Amigos, kembali kita disini dengan topic-topik soal dunia musik. Dan sekarang kita akan membahas soal musik klasik, siapa yang ga tau sih musik klasik itu? Mozart, Bach, Chopin dan Tschaikovsky sudah tidak asing kan di telinga kalian? Mereka merupakan para komposer besar asal Eropa yang menjadikan musik klasik sebuah pondasi pendidikan musik. Musik klasik merupakan musik yang ribet, ada temanya, dan teratur. Sifat musik klasik tidak repetitif seperti musik pop pada umumnya, jadi lebih sering mengulang beberapa part dalam lagu tersebut.
Mitos terbesar pada abad ini adalah dengan keribetan dan juga keindahan musik klasik itu dapat mencerdaskan otak manusia. Jadinya, karena mitos yang kaya begini itu ngga sedikit ibu-ibu hamil yang berbondong-bondong memakaikan headphone ke perutnya dengan diputarkannya lagu klasik, dengan harapan yang sangat besar “biar anak saya jadi pinter kalo dengerin lagu klasik”. Ya memang ga salah kalo si ibu punya keinginan dan harapan besar untuk anaknya, ya namanya ibu pasti pengen banget yang terbaik buat anaknya lah.

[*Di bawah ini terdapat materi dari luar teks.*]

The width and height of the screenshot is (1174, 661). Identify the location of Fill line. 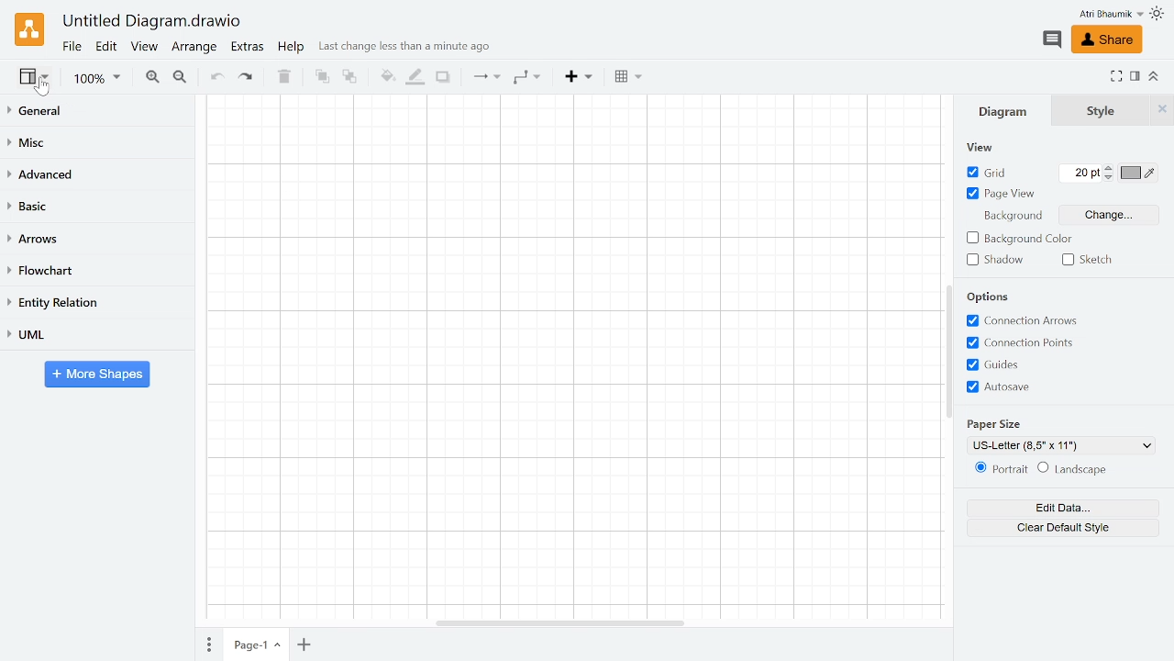
(414, 77).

Tp coba dilihat lagi bagaimana musik klasik berfungsi untuk kinerja otak.
Dan pada kenyataannya bahwa musik klasik itu bisa mencerdaskan otak hanyalah mitos belaka. Tidak bisa kecerdasan didapatkan secara instan hanya dengan mendengarkan musik klasik. Yang merupakan sebuah fakta adalah, menurut Ananda Sukarlan (Head Division Piano Klasik KITA Anak Negeri) bahwa memainkan instrument itu justru dapat menaikkan intelejensi seseorang, karena untuk memainkan instrument dibutuhkan membaca partitur, dan untuk fasih membacanya dibutuhkan proses yang lama, maka dari itu dengan memainkan instrument dapat menaikkan tingkat intelejensi.

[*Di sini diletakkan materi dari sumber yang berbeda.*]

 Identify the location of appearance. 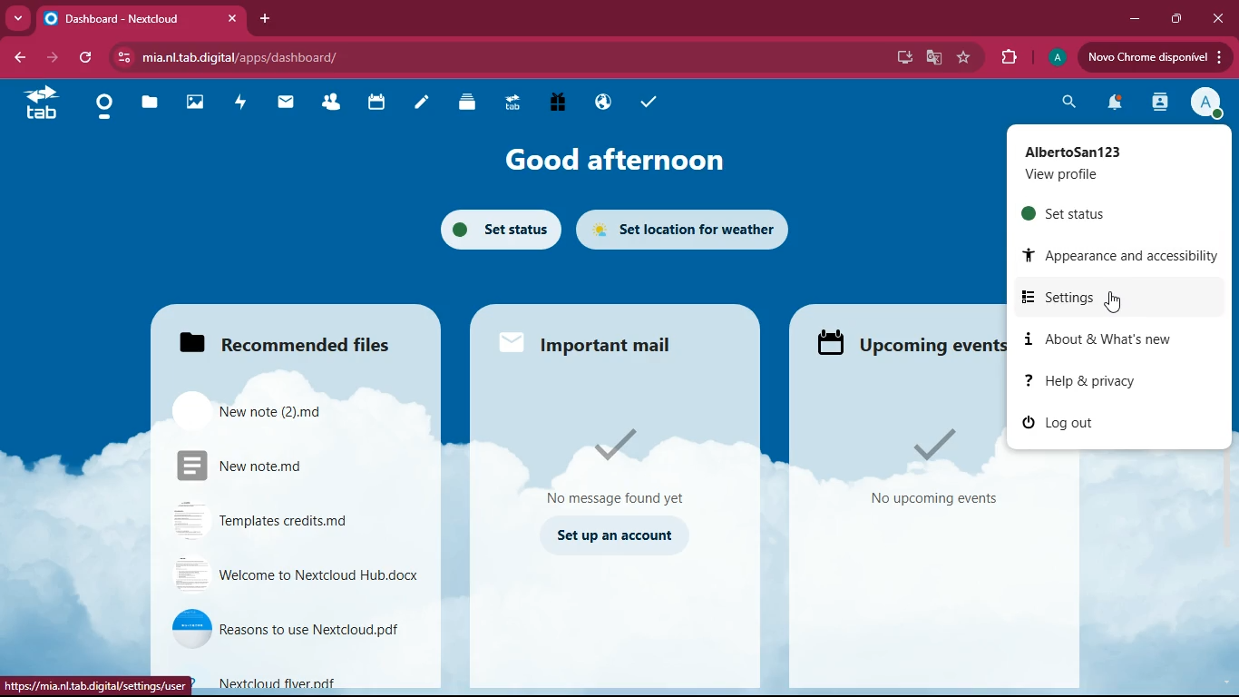
(1114, 257).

Tetapi, kami juga akan memberikan satu fakta lagi tentang musik klasik. Jika musik klasik didengarkan oleh bayi yang masih dalam kandungan, otomatis sistem kerja otak akan menstimulasikan itu. Jadi musik klasik bikin otak si bayi berkembang karena proses stimulasi itu. Tapi harus diingat yaa bahwa hal itu bukan untuk mempercerdas atau membuat si anak untuk jadi jenius, tetapi lebih kepada perkembangan otak anak secara fisik.